** Work to complete **
Every record must be copied exactly. Leave nothing out.
[Opening Provided entries section]
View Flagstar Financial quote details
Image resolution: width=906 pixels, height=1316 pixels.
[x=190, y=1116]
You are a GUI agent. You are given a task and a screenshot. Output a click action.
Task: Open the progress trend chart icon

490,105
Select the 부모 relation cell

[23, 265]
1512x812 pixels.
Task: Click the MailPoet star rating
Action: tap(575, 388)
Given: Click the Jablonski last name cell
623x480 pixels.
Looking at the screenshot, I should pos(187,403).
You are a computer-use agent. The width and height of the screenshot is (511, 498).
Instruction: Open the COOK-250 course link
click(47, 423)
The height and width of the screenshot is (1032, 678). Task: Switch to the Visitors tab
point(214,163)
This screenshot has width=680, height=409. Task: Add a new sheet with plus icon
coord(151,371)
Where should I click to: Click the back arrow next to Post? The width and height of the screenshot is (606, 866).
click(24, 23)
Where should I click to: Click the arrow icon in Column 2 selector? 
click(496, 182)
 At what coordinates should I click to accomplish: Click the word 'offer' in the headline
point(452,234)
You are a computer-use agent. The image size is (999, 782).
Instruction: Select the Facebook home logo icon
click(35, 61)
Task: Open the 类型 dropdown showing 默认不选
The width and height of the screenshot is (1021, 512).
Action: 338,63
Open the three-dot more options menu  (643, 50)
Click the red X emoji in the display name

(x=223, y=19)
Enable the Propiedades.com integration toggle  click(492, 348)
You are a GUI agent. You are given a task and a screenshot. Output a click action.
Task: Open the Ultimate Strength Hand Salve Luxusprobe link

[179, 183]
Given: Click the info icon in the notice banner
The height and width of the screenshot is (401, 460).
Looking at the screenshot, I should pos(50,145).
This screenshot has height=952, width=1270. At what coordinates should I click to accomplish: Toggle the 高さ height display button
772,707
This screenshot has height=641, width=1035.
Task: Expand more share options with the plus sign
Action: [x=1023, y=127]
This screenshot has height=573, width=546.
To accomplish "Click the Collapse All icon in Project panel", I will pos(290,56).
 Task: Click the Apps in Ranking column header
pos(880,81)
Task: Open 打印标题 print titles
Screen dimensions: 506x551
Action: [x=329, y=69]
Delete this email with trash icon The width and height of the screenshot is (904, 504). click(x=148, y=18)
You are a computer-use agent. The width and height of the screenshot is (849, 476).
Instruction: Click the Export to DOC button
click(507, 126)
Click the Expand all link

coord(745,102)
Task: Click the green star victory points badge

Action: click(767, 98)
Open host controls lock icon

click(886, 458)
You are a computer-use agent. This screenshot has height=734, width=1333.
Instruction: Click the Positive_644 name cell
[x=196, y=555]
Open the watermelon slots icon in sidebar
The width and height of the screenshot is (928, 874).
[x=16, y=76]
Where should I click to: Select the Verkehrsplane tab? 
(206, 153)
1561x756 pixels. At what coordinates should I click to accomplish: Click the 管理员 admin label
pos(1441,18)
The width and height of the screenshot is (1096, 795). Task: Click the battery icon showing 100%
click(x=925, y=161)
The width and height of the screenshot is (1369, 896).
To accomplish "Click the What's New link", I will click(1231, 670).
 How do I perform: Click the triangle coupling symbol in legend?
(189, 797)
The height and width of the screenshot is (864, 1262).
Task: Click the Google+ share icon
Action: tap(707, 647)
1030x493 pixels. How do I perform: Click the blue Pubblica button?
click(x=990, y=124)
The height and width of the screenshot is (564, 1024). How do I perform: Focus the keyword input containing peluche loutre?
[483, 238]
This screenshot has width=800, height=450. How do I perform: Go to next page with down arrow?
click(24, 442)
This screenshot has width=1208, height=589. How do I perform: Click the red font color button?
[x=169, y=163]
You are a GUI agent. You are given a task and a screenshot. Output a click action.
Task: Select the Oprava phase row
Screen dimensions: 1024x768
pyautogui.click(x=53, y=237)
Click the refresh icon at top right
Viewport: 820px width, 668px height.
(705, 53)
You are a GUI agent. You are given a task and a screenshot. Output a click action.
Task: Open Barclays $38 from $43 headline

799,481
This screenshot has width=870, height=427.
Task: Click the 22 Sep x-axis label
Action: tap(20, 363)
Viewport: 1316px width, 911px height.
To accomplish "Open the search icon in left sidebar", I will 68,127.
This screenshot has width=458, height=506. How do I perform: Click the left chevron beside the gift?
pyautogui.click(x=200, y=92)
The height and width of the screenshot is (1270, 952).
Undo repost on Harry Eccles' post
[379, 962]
[Closing Provided entries section]
** Task output **
View Flagstar Financial quote details
Image resolution: width=906 pixels, height=1316 pixels.
[x=190, y=1116]
You are a GUI agent. You are given a task and a screenshot. Output a click action.
Task: Open the progress trend chart icon

490,105
Select the 부모 relation cell

[23, 265]
1512x812 pixels.
Task: Click the MailPoet star rating
Action: tap(575, 388)
Given: Click the Jablonski last name cell
623x480 pixels.
Looking at the screenshot, I should pos(187,403).
You are a computer-use agent. The width and height of the screenshot is (511, 498).
Instruction: Open the COOK-250 course link
click(47, 423)
The height and width of the screenshot is (1032, 678). Task: Switch to the Visitors tab
point(214,163)
This screenshot has width=680, height=409. Task: Add a new sheet with plus icon
coord(151,371)
Where should I click to: Click the back arrow next to Post? The width and height of the screenshot is (606, 866).
click(24, 23)
Where should I click to: Click the arrow icon in Column 2 selector? 
click(496, 182)
 At what coordinates should I click to accomplish: Click the word 'offer' in the headline
point(452,234)
You are a computer-use agent. The image size is (999, 782).
Instruction: Select the Facebook home logo icon
click(35, 61)
Task: Open the 类型 dropdown showing 默认不选
The width and height of the screenshot is (1021, 512).
Action: 338,63
Open the three-dot more options menu  (643, 50)
Click the red X emoji in the display name

(x=223, y=19)
Enable the Propiedades.com integration toggle  click(492, 348)
You are a GUI agent. You are given a task and a screenshot. Output a click action.
Task: Open the Ultimate Strength Hand Salve Luxusprobe link

[179, 183]
Given: Click the info icon in the notice banner
The height and width of the screenshot is (401, 460).
Looking at the screenshot, I should pos(50,145).
This screenshot has height=952, width=1270. At what coordinates should I click to accomplish: Toggle the 高さ height display button
772,707
This screenshot has height=641, width=1035.
Task: Expand more share options with the plus sign
Action: [x=1023, y=127]
This screenshot has height=573, width=546.
To accomplish "Click the Collapse All icon in Project panel", I will pos(290,56).
 Task: Click the Apps in Ranking column header
pos(880,81)
Task: Open 打印标题 print titles
Screen dimensions: 506x551
Action: [x=329, y=69]
Delete this email with trash icon The width and height of the screenshot is (904, 504). click(x=148, y=18)
You are a computer-use agent. The width and height of the screenshot is (849, 476).
Instruction: Click the Export to DOC button
click(507, 126)
Click the Expand all link

coord(745,102)
Task: Click the green star victory points badge

Action: click(767, 98)
Open host controls lock icon

click(886, 458)
You are a computer-use agent. This screenshot has height=734, width=1333.
Instruction: Click the Positive_644 name cell
[x=196, y=555]
Open the watermelon slots icon in sidebar
The width and height of the screenshot is (928, 874).
[x=16, y=76]
Where should I click to: Select the Verkehrsplane tab? 
(206, 153)
1561x756 pixels. At what coordinates should I click to accomplish: Click the 管理员 admin label
pos(1441,18)
The width and height of the screenshot is (1096, 795). Task: Click the battery icon showing 100%
click(x=925, y=161)
The width and height of the screenshot is (1369, 896).
To accomplish "Click the What's New link", I will click(1231, 670).
 How do I perform: Click the triangle coupling symbol in legend?
(189, 797)
The height and width of the screenshot is (864, 1262).
Task: Click the Google+ share icon
Action: tap(707, 647)
1030x493 pixels. How do I perform: Click the blue Pubblica button?
click(x=990, y=124)
The height and width of the screenshot is (564, 1024). How do I perform: Focus the keyword input containing peluche loutre?
[483, 238]
This screenshot has width=800, height=450. How do I perform: Go to next page with down arrow?
click(24, 442)
This screenshot has width=1208, height=589. How do I perform: Click the red font color button?
[x=169, y=163]
You are a GUI agent. You are given a task and a screenshot. Output a click action.
Task: Select the Oprava phase row
Screen dimensions: 1024x768
pyautogui.click(x=53, y=237)
Click the refresh icon at top right
Viewport: 820px width, 668px height.
(705, 53)
You are a GUI agent. You are given a task and a screenshot. Output a click action.
Task: Open Barclays $38 from $43 headline

799,481
This screenshot has width=870, height=427.
Task: Click the 22 Sep x-axis label
Action: tap(20, 363)
Viewport: 1316px width, 911px height.
To accomplish "Open the search icon in left sidebar", I will 68,127.
This screenshot has width=458, height=506. How do I perform: Click the left chevron beside the gift?
pyautogui.click(x=200, y=92)
The height and width of the screenshot is (1270, 952).
Undo repost on Harry Eccles' post
[379, 962]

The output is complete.